Re: [PATCH 4/8] trace: refactor to support multiple env variables

From: Jeff King <peff@peff.net>
To: Junio C Hamano <gitster@pobox.com>
Cc: Jonathan Nieder <jrnieder@gmail.com>,
	Nguyen Thai Ngoc Duy <pclouds@gmail.com>,
	git@vger.kernel.org
Subject: Re: [PATCH 4/8] trace: refactor to support multiple env variables
Date: Thu, 24 Feb 2011 14:02:58 -0500	[thread overview]
Message-ID: <20110224190258.GA4318@sigill.intra.peff.net> (raw)
In-Reply-To: <7vsjvd1e9r.fsf@alter.siamese.dyndns.org>

On Thu, Feb 24, 2011 at 10:25:04AM -0800, Junio C Hamano wrote:

> Jeff King <peff@peff.net> writes:
> 
> > Right now you turn all tracing off and on with GIT_TRACE. To
> > support new types of tracing without forcing the user to see
> > all of them, we will soon support turning each tracing area
> > on with GIT_TRACE_*.
> >
> > This patch lays the groundwork by providing an interface
> > which does not assume GIT_TRACE. However, we still maintain
> > the trace_printf interface so that existing callers do not
> > need to be refactored.
> 
> One thing I found missing in the patch description is a statement of the
> overall design and expected usage.  It appears to me that the design is
> built around the idea to give each named/namable area to be traceable its
> own trace output file descriptor, so that different kinds of trace events
> are sent to different files.

The intent was that you _can_ do that if you want, but you can also just
dump them all to the same fd (or the same file). Each trace statement is
totally independent and written via write(), so there is no problem
pushing them all to the same place. They'll arrive in chronological
order.

> I however expect that majority of "trace only areas A and B" users would
> want to see logs of events from these two areas in the same stream to see
> them in the order they happened.

Right. And you can do GIT_TRACE_A=1 GIT_TRACE_B=1 if you want that (or
put them both to fd 5, or /tmp/foo.out, or whatever).

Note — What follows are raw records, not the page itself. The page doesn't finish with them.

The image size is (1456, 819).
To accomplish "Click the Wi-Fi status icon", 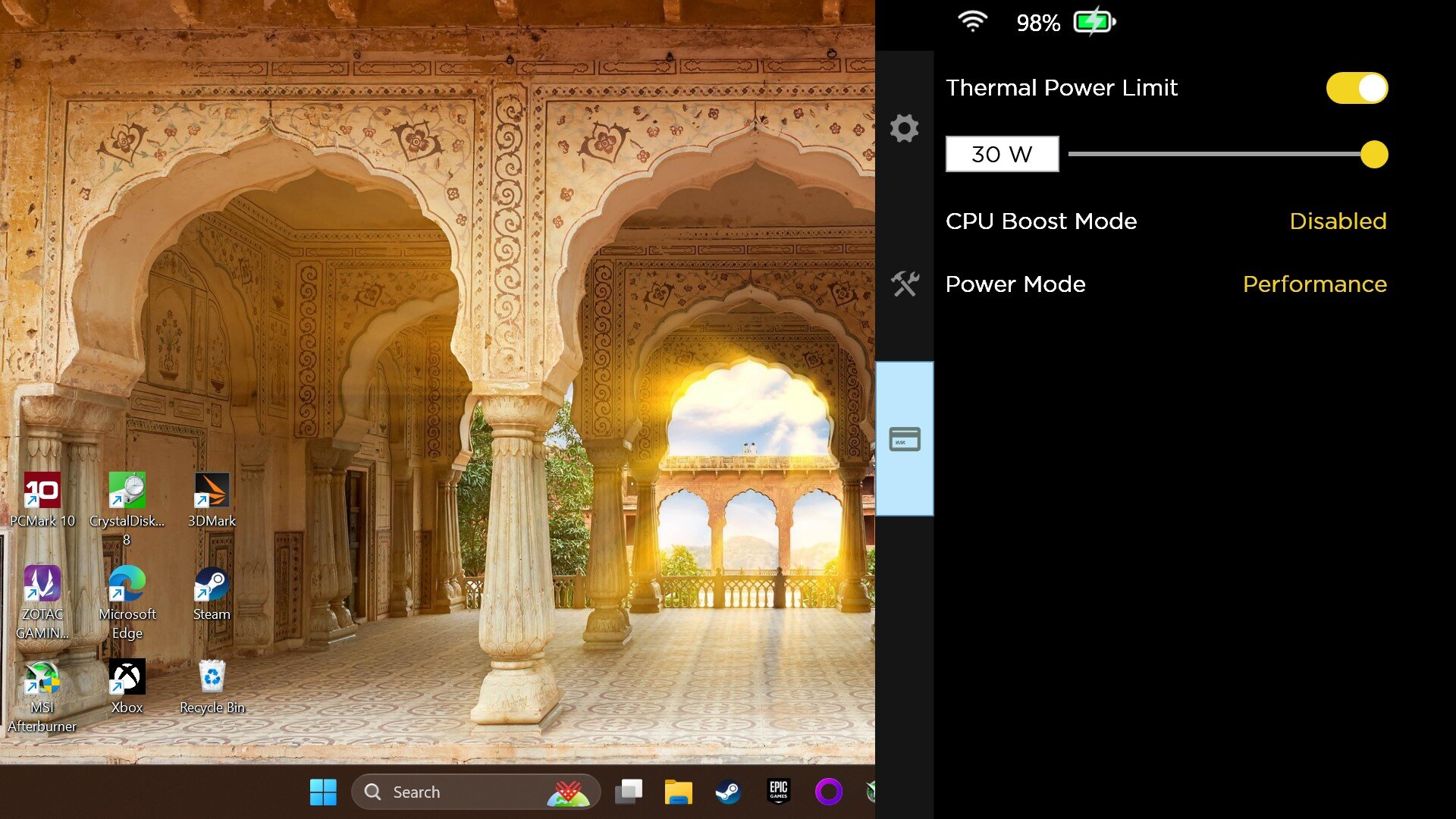I will point(972,22).
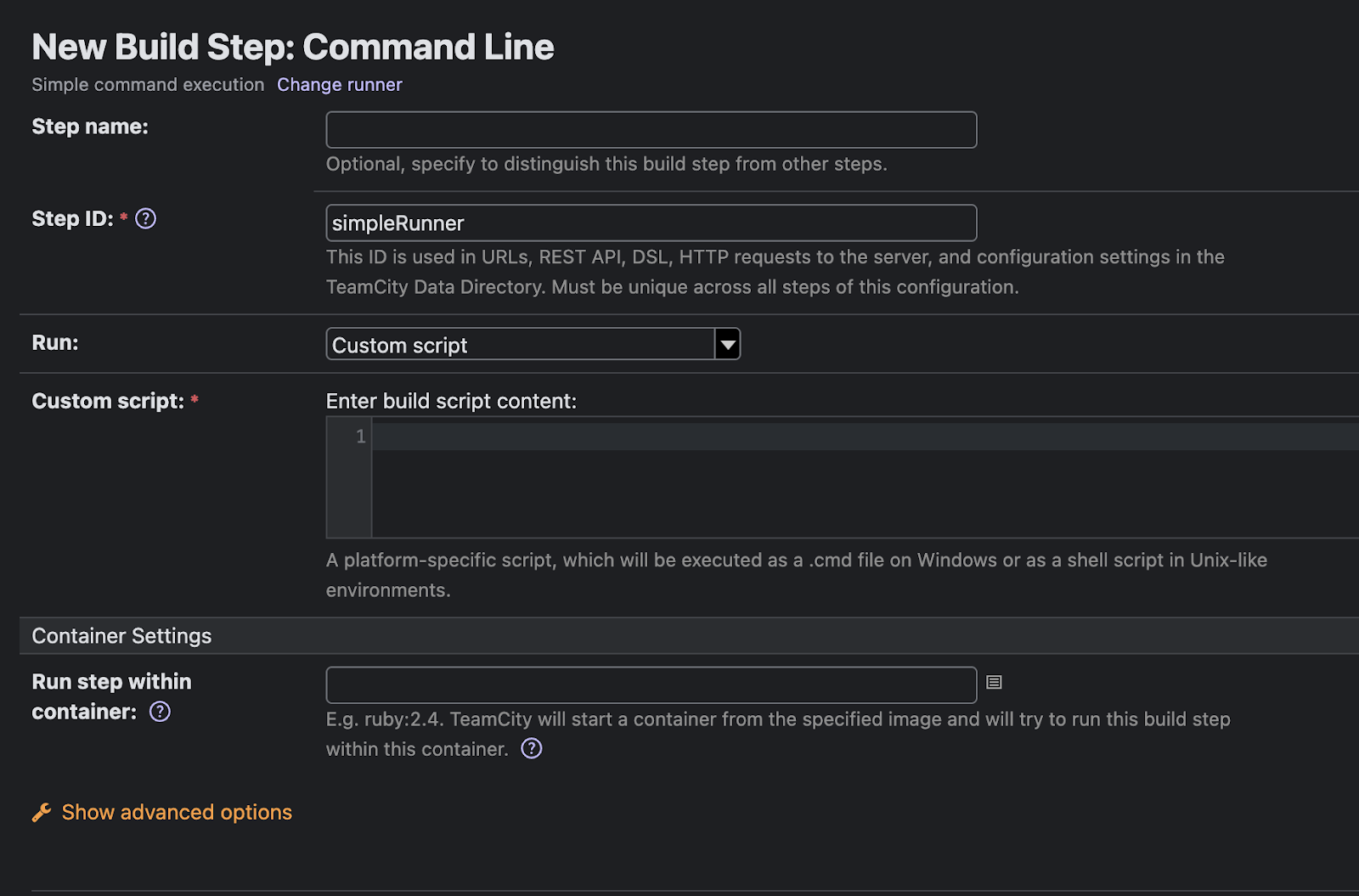
Task: Click the Container Settings section header
Action: point(121,636)
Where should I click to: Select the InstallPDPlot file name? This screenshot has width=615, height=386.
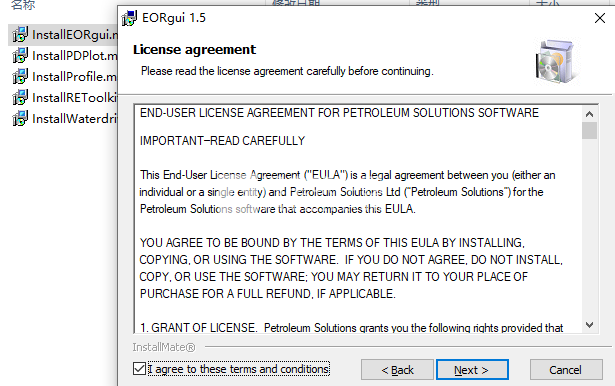click(x=75, y=56)
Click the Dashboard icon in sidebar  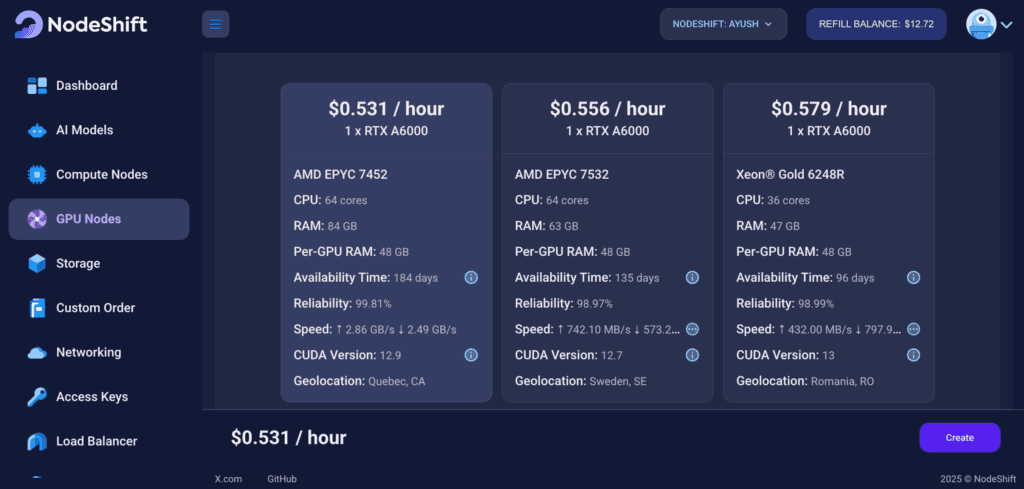37,86
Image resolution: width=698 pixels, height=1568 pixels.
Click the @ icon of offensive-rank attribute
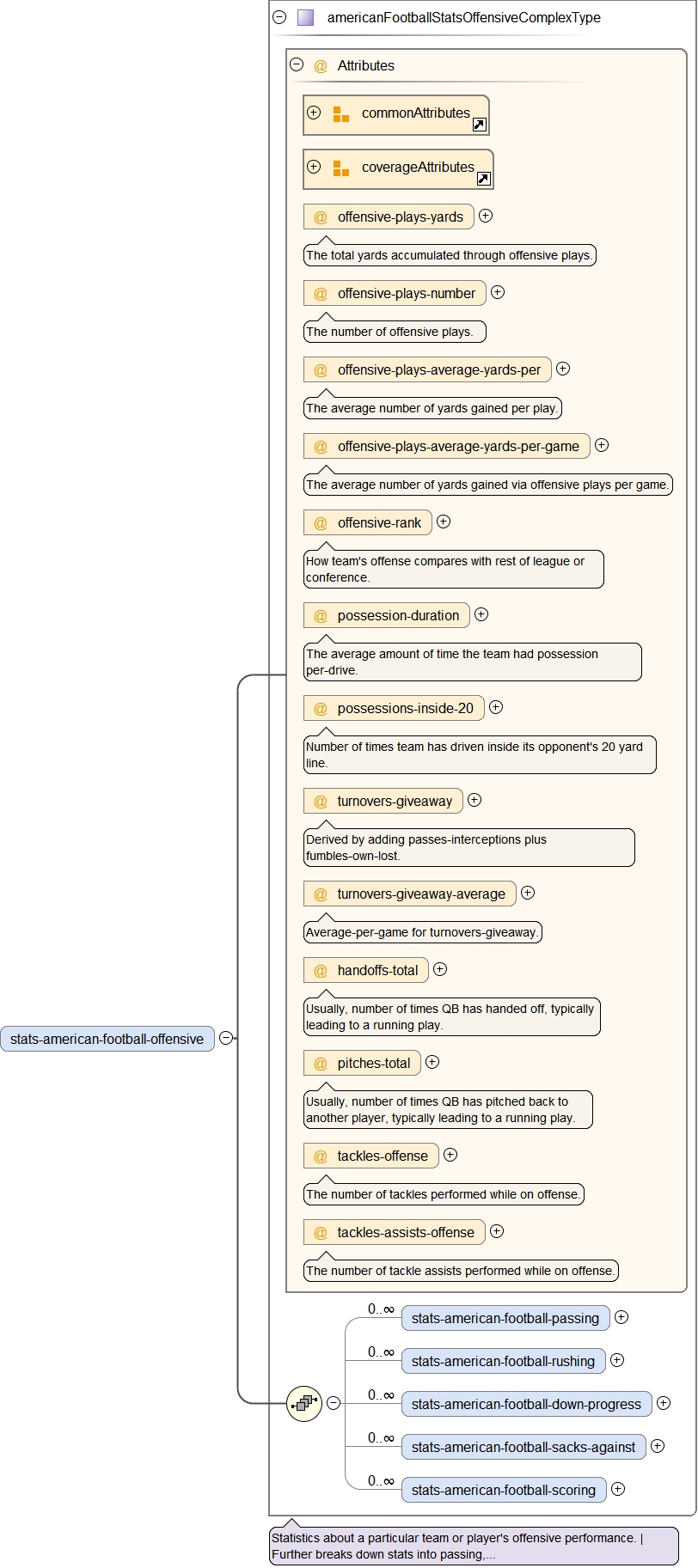[x=321, y=523]

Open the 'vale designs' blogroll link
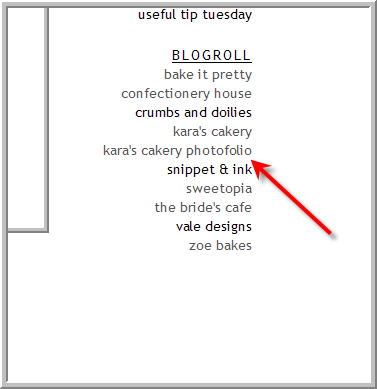[x=214, y=227]
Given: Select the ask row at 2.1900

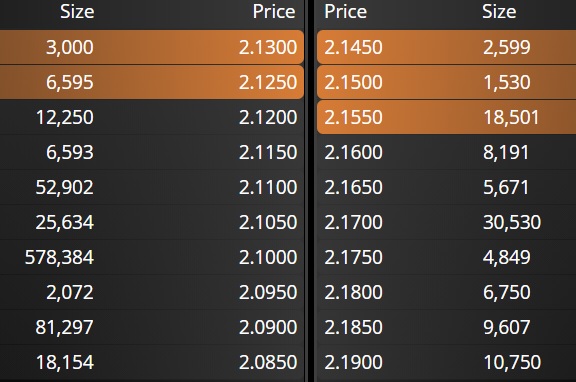Looking at the screenshot, I should point(446,362).
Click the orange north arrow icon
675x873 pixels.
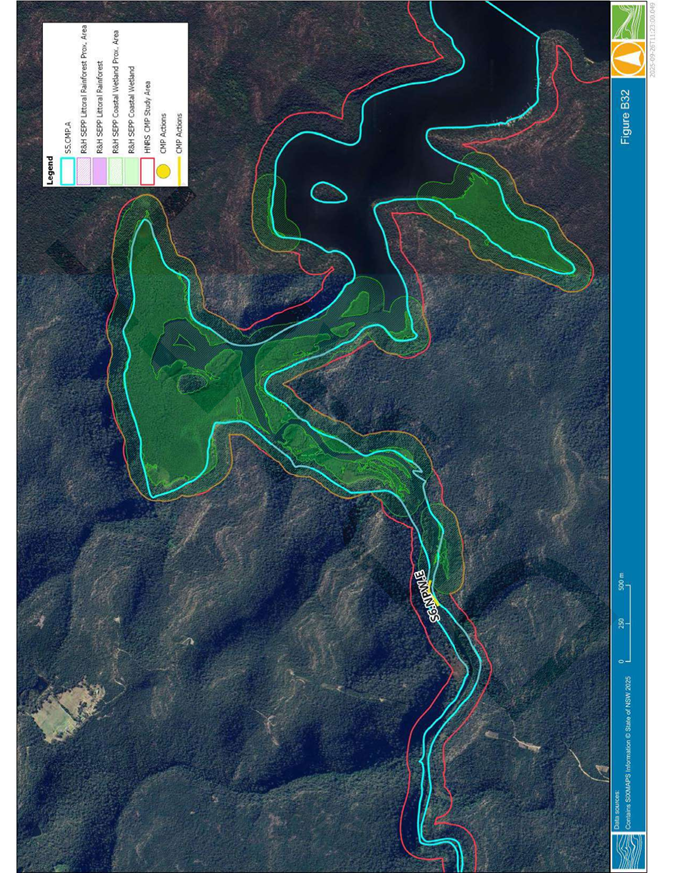point(628,58)
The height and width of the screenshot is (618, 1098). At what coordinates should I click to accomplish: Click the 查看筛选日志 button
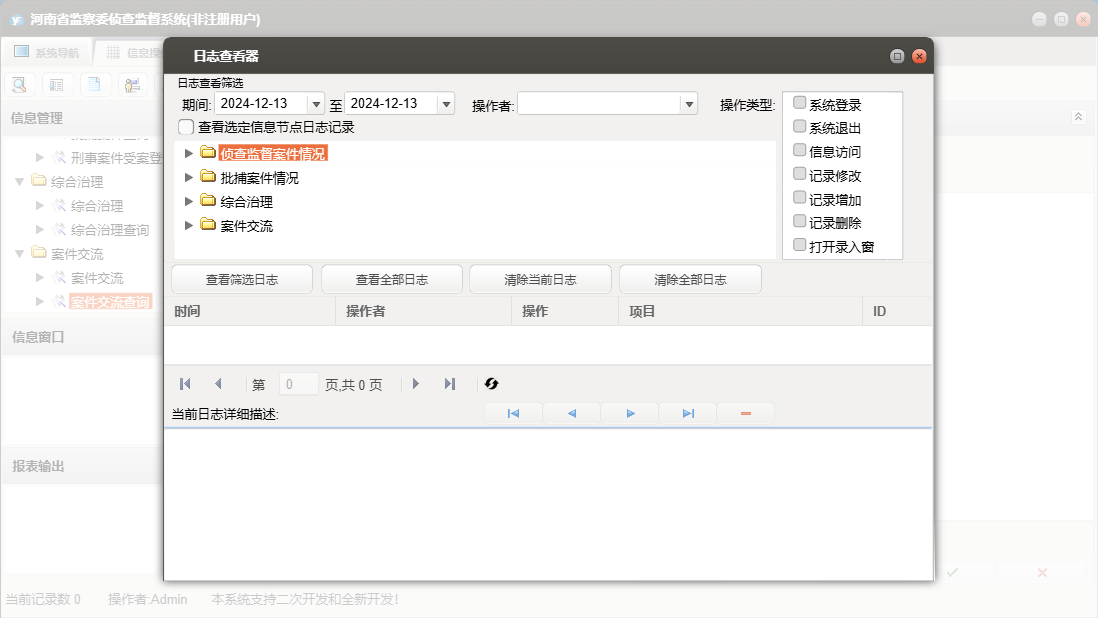[242, 280]
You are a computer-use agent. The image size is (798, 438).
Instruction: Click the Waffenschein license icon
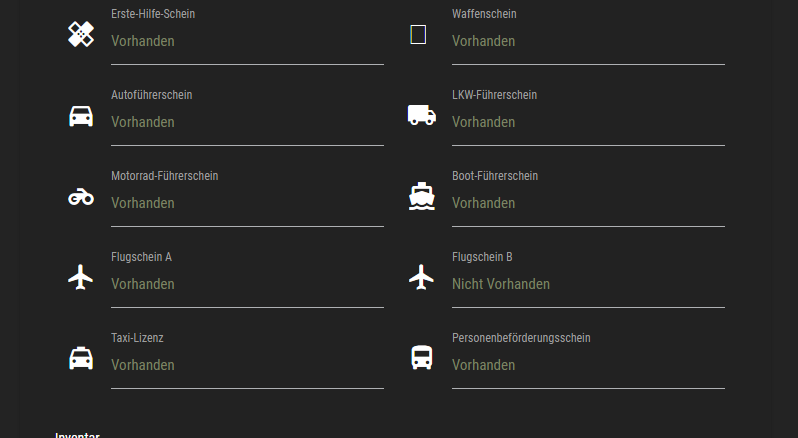tap(418, 35)
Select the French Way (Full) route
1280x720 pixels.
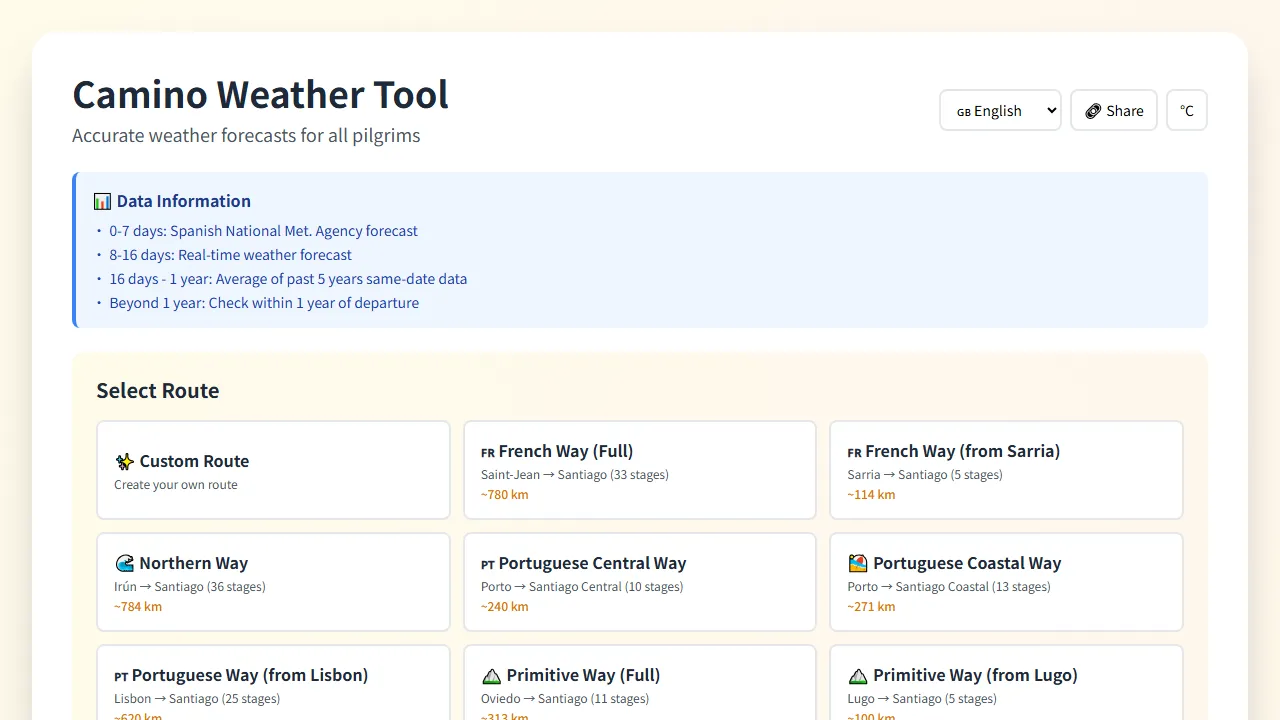(639, 470)
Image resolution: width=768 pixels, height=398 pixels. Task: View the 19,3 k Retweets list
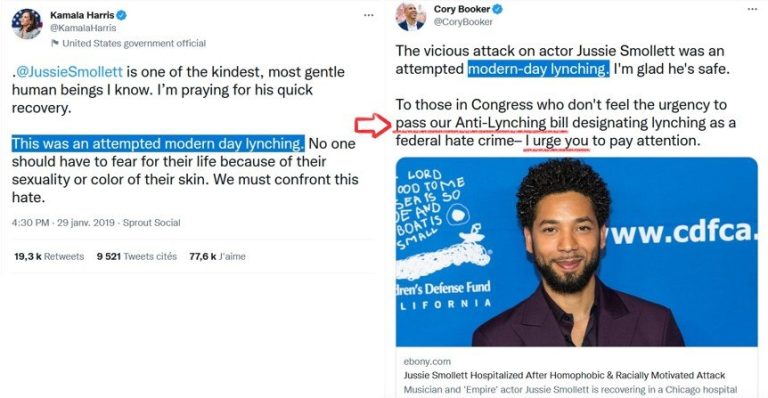[x=49, y=256]
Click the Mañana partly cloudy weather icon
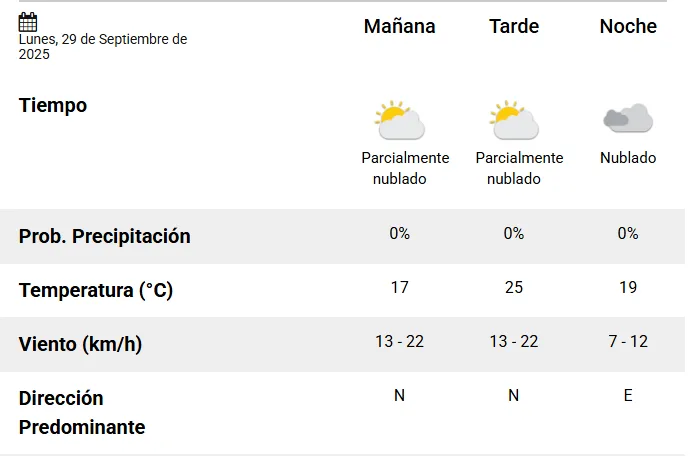The image size is (698, 456). 400,120
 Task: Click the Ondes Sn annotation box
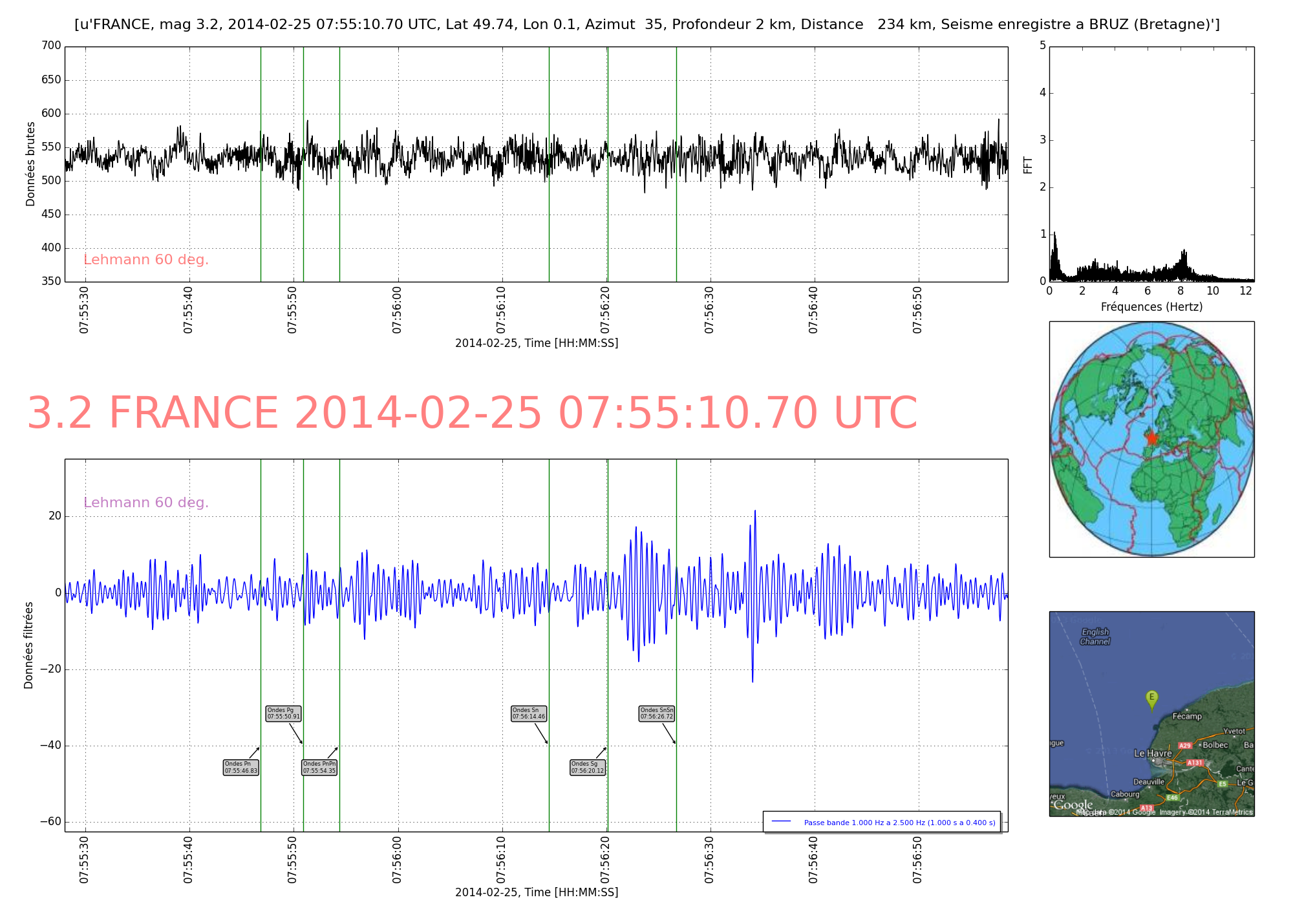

> Perhaps you are envisioning that these users would use redirection
> from the command line to send GIT_TRACE_A and GIT_TRACE_B to the same
> place; that probably needs to be spelled out more explicitly somewhere
> in the documentation, as that would be a more common thing to do.

Yeah, sorry. There is no documentation at all with this series yet. For
this round I was mainly trying to see how people felt about expanding
the trace functions at all.

> I think your [7/8] is kind of strange when viewed in that light.  Imagine
> what would happen if you gave separate GIT_TRACE_* to each packet class,
> instead of giving them a single umbrella variable GIT_TRACE_PACKET.  If
> the user wants to see them all in a single stream, the same redirection
> you would use to unify GIT_TRACE_A and GIT_TRACE_B can be used.

Yeah, you could break it down by packet type, though I don't know why
anyone would want to (unless perhaps dumping the whole pack to some
alternate location than the rest of it).

> Instead, you have packet class prefix in the output so that later the
> different kinds of packet events can be sifted out from the unified
> output, even though they are forced to go to the same output stream.  In a
> sense, you have two-tier classification system for traceable events (the
> top layer that can be separated or merged at the file descriptor level,
> and the bottom layer that can only be separated by looking at the prefix).
> 
> Is this necessarily a good thing (not a rhetorical question)?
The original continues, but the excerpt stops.